ABD’ nin ve İngilterenin uçak gemilerinin bölgede olması da ayrı bir yönü. Ateşin bir anda bölgeyi sarması an meselesi.Gerilim tırmanırken televizyonlarda taş üstüne taş kalmamış, minicik bedenlerin parçalanmış cesetleri karşısında insanlık nerede sorusunu soruyoruz.Her zaman olduğu gibi ekonomik yaptırım ve İsrail mallarına tam boykot ile zalimlere yapabileceğimiz en pasif dik duruş olacaktır. Türk bayrağını her sefer elinden düşürmeyen gençlerin şehadete erişmesi ve naşının Türk bayrağı ile götürülmesi bizim coğrafyamızın yüklediği sorumluluğumuzu bir kez daha hatırlatıyor. Tarih bizi çağırıyor, Filistin bizi çağırıyor, Kudüs bizi çağırıyor… Uçun ebabil kuşları, uçun, mazluma siper olun, zalime cehennem olun…
Uluslararası kurum ve kuruluşlar her zaman olduğu gibi Filistinlileri görmezden geliyorlar.
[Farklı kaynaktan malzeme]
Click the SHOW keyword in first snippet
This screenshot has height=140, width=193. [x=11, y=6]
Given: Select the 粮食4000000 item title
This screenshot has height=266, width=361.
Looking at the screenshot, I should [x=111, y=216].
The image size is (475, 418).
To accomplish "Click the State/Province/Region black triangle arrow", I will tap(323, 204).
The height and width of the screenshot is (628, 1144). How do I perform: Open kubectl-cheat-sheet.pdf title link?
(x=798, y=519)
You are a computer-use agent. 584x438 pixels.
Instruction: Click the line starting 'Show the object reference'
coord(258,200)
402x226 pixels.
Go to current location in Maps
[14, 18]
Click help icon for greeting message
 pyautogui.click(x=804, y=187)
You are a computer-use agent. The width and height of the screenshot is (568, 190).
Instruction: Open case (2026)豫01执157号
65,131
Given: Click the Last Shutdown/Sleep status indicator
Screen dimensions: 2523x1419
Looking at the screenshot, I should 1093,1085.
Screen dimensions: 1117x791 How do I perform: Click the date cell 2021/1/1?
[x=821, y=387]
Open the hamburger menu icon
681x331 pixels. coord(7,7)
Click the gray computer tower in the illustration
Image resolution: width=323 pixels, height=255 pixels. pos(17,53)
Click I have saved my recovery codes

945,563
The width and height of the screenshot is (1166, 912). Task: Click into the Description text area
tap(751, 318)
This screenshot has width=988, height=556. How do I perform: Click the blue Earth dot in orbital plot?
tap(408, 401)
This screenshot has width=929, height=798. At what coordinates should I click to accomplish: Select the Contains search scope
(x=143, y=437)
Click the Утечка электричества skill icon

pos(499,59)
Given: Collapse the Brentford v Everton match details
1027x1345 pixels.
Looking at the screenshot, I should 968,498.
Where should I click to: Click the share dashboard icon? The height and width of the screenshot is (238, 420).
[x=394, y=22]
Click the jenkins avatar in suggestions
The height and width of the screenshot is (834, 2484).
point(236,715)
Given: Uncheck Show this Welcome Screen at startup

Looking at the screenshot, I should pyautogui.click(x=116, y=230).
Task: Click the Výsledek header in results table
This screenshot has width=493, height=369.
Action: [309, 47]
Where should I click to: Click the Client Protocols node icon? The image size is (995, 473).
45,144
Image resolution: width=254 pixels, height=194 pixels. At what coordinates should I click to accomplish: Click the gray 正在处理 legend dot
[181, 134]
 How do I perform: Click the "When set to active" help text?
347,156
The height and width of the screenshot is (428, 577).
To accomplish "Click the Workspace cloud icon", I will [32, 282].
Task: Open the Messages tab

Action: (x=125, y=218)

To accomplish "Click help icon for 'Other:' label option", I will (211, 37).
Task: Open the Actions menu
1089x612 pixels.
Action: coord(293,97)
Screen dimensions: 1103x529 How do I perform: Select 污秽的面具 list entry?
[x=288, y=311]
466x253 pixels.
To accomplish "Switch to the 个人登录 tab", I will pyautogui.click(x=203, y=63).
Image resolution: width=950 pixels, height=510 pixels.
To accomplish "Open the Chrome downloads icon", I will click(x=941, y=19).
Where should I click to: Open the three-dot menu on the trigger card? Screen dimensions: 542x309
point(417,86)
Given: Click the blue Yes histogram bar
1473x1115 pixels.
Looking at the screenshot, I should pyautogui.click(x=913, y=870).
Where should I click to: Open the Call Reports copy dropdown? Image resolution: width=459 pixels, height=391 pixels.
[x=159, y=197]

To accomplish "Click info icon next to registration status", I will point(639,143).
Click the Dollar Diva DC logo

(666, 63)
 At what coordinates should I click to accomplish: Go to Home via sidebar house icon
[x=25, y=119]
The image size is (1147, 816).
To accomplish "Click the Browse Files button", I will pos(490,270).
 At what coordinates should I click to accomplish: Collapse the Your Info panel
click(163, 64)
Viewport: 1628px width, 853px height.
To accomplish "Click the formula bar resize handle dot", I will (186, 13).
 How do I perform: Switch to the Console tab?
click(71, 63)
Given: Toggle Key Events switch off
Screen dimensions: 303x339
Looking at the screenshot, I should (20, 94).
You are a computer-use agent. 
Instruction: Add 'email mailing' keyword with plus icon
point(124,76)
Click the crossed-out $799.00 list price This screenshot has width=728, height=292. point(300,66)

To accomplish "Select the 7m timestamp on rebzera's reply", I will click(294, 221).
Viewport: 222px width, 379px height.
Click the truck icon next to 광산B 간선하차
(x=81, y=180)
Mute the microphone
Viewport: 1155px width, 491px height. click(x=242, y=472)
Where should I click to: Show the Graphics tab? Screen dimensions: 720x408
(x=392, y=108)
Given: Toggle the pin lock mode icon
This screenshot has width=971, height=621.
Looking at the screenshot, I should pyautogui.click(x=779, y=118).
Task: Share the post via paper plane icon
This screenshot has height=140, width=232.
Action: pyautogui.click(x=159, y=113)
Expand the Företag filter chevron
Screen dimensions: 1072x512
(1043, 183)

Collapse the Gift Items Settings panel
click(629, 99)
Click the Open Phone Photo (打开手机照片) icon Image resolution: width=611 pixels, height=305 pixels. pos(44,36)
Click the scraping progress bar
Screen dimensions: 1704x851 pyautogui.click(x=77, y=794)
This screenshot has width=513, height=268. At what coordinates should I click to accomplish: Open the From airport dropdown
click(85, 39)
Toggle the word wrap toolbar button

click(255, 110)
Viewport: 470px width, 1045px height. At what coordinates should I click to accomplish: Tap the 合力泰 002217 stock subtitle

Orada katliam yaşanması an meselesi…Barış için harekete geçilmesinde çok geç kalındı…Uluslararası hangi kurum ve kuruluş varsa hepsine görev düşüyor. Kişisel olarak yapacağımız en hafif duruş dualarımızla destek olmaktır. Yazımı kaleme aldığım an itibarıyla kara harekatı için İsrail ağır araç ve tank yığınağı yapmıştı. Kritik süreçten geçerken İsrail zulmü devam ediyor.Çok kötü senaryolar dillendirilirken inşallah kötü durum devam etmez. Uluslararası toplum eğer bu durumda harekete geçmez ise yazıklar olsun.
Her geçen saat durumun daha da kötüleştiği ve duygu yükü ile kaleme aldığım bu zaman diliminde inşallah önümüzdeki günlerde tablo daha kötüye gitmez.İsrail terör saldırıları eğer BM ‘de de mazlum Filistin halkının sesi duyulmaz ve dikkate alınmaz ise dünya çok ciddi bir eşiğe doğru gidecek.İnşallah aklıselim ve barış galip gelir.